Exercise prompt: At the line containing "Screen dimensions: 1037x789", begin setting down the entries exactly, and stop only after the last line.
######
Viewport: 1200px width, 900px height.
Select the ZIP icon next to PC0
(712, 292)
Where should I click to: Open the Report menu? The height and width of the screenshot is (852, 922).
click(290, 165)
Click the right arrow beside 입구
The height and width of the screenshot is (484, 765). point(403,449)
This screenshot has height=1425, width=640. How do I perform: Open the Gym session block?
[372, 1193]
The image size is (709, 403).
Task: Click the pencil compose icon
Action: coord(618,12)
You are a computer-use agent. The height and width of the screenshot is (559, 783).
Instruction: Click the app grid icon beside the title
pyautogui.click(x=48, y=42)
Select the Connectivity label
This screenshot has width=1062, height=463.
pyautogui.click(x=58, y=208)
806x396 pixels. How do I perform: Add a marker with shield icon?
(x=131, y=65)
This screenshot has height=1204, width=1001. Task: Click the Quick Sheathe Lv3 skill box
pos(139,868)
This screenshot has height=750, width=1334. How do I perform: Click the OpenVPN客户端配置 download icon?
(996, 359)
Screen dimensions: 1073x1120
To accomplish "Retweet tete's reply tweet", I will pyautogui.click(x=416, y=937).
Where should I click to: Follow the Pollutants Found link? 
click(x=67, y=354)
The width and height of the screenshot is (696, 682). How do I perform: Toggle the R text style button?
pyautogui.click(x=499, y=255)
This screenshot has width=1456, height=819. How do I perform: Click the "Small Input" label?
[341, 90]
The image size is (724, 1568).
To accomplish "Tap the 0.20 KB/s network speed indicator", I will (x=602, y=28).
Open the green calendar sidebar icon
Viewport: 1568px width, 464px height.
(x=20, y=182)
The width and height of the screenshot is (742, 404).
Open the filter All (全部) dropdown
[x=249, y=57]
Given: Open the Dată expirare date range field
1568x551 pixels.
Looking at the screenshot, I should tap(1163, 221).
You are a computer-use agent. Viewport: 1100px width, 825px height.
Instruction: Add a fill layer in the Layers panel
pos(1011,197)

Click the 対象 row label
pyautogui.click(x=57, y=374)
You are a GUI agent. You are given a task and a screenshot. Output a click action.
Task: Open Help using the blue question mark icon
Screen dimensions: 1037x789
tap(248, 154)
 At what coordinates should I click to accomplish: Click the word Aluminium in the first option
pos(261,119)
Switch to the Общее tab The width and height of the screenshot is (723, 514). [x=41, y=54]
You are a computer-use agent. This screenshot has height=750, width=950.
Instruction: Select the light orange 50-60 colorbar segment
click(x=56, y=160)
######
Task response:
Screen dimensions: 1037x789
tap(248, 154)
 At what coordinates should I click to accomplish: Click the word Aluminium in the first option
pos(261,119)
Switch to the Общее tab The width and height of the screenshot is (723, 514). [x=41, y=54]
You are a computer-use agent. This screenshot has height=750, width=950.
Instruction: Select the light orange 50-60 colorbar segment
click(x=56, y=160)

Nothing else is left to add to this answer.